The Pot Carriers is a 1962 British comedy-drama film directed by Peter Graham Scott and produced by Gordon Scott for ABPC. The film stars Ronald Fraser, Paul Massie, Carole Lesley and Dennis Price. The film is largely set in Wandsworth prison and is a remake of the ITV Play of the Week, The Pot Carriers (1960), which writer Mike Watts based on his prison experiences. The film is about a young prisoner called Rainbow as he struggles to adjust to his first stretch behind bars.

==Cast==

- Ronald Fraser as Red Band
- Paul Massie as Rainbow
- Carole Lesley as Wendy
- Dennis Price as Smooth Tongue
- Paul Rogers as Governor
- Davy Kaye as Mouse
- Eddie Byrne as Chief Officer Bailey
- Campbell Singer as Prison Officer Mott
- Alfred Burke as Lang
- Patrick McAlinney as Dillon
- Neil McCarthy as Bracket
- Vanda Godsell as Mrs. Red Band
- David Davies as Prison Officer Tom
- David Ensor as Judge
- Keith Faulkner as young prisoner
- Norman Chappell as prisoner Robert
- Alister Williamson as Escorting Prison Officer
- Charles Morgan as Chief Disciplinary Prison Officer
- Martin Wyldeck as Prison Officer Mullins
- Richard Shaw as Prison Officer Willis
- Clifford Earl as Prison Officer (Kitchen)
- Bruce Seton as Prison Officer I / C Cell Block
- John Tate as Prison Officer I / C Visiting Room
- Windsor Davies as Police Constable
- Frank Pettitt as van driver
- Sidney Vivian as bus conductor
- Douglas Muir as Court Usher

==Critical reception==
The Monthly Film Bulletin wrote: "A nouvelle vague-influenced opening of Paul Massie striding along London streets to a pounding jazzy score (in shakily matched exterior shots) and the sharply observed prison routines and settings, lead one to hope for more than the conventional comedy-drama which emerges. The comedy scenes are brisk, however, and engagingly played by Ronald Fraser and Davy Kaye; uneasily hitched to some superficial social moralising about the degradation of prison life and the difficulty of going straight, they keep the interest and amusement going over the more embarrassing moments of self-sacrifice and home-spun philosophising."

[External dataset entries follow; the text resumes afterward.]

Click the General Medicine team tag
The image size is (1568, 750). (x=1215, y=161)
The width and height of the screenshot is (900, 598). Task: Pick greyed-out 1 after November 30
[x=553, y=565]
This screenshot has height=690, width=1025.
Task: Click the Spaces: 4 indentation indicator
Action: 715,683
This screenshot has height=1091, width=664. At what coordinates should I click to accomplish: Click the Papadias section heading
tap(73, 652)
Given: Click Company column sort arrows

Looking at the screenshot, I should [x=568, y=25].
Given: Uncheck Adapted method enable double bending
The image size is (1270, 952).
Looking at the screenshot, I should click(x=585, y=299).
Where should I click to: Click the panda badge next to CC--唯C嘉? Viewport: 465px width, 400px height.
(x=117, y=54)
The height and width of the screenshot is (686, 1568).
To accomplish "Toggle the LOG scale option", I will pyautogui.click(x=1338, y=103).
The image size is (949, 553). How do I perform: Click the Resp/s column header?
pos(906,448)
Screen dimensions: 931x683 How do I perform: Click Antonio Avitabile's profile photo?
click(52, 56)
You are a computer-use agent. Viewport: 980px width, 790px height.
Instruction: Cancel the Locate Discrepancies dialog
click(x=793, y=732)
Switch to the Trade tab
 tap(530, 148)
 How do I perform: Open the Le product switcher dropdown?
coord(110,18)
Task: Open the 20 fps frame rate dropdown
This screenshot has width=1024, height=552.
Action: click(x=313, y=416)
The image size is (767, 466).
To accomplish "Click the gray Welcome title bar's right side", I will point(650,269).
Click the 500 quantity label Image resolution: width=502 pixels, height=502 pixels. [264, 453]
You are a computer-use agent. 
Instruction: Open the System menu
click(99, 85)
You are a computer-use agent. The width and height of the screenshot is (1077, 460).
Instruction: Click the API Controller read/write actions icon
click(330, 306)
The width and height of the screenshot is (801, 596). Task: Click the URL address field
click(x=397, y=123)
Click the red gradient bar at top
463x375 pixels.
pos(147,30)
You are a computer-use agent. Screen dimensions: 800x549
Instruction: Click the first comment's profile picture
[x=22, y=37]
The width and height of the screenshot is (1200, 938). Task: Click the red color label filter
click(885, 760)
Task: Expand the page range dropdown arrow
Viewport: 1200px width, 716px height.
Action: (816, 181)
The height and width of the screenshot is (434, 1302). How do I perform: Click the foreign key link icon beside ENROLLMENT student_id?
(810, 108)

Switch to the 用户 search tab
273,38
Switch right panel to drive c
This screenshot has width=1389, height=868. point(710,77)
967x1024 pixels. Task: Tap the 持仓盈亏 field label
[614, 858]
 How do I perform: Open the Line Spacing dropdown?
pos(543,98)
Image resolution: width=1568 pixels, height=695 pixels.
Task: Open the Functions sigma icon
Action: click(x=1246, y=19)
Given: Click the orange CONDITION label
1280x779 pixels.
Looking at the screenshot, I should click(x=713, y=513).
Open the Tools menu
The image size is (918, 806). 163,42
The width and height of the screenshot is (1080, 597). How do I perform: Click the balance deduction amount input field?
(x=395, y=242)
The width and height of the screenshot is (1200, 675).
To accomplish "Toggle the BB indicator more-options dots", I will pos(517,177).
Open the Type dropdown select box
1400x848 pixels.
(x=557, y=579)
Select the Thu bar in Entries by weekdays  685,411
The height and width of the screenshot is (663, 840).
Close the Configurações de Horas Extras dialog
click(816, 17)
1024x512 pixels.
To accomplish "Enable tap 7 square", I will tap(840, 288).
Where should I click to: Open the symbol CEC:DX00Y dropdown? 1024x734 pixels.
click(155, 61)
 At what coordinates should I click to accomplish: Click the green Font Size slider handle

TV Guide gave the film 3 out of 5 stars, writing "Script and direction take a personable view of prison life, showing the prisoners as individuals. Though the picture is filled with humorous moments, underneath is the continual feeling of the degradation and humiliation the prisoners must endure."

David McGillivray in the Radio Times also rated the film 3/5 stars, describing it as "Part social drama, part knockabout comedy, this is an odd but entertaining account of British prison life in the 1950s" and concluded that "the depiction of repetitive prison routine (the title refers to the detested practice of 'slopping out') still has an impact".